チャイナストックガイド

「滬港通」(上海・香港・ストック・コネクト)

 2014年11月17日から香港経由で上海市場のA株を取引できるようになり、日本の個人投資家もこれに参加できるようになった。その背景には人民元の国際化がある。人民元建て貿易が香港などを中心に活発化し、巨額の人民元が海外に蓄えられている。こうした海外の人民元を運用する手段としてA株への投資が認めたのが、「滬港通」(上海・香港・ストック・コネクト)だ。日本では「上海・香港株相互取引」とも呼ぶ。

 「滬港通」は【1】香港経由の上海A株取引「滬股通」(ノースバウンド・トレーディング・リンク)と【2】上海市場からの香港株取引「港股通」(サウスバウンド・トレーディング・リンク)に分けられる。うち日本人投資家にとって重要なのが「滬股通」だ。ちなみに、「滬」は“上海”の略称、「港」は“香港”の略称、「股」は“株”を意味する。この「滬股通」をスタート日から全面的に取り扱ったのは、日本では内藤証券だけだった。

 上海A株市場は中国本土の個人投資家を中心とした市場だ。その時価総額の動きを反映する上海総合指数はボラティリティが大きく、1日の売買代金も活況時であれば東京証券取引所の数倍に達するダイナミックな市場でもある。海外市況の影響を受けにくく、国際分散投資を実践する投資家にとって、新たな選択肢と言えよう。

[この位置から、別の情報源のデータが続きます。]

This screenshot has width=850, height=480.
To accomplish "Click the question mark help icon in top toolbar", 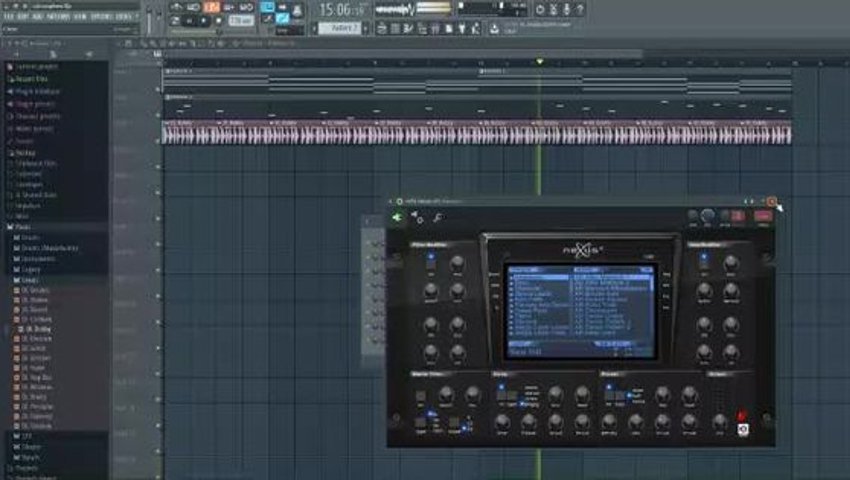I will (580, 9).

 なお、香港経由での上海A株投資には、下表のように取引条件が設けられている。取引可能な銘柄は、一定の要件を満たしたものに限られ、上海A株全体の半数ほどとなる(2015年4月)。すでに保有している銘柄が対象除外条件に触れれば売却のみ可能となり、追加購入はできない。こうした制約があるものの、海外投資家のA株に対する関心は高いようだ。スタート初日の2014年11月17日は「滬股通」を通じた買い注文が殺到。ザラ場で買付余力を使い果たし、買い注文の受付が中止となった。A株がMSCI指数に採用される可能性も話題となっており、取引条件の緩和も期待されている。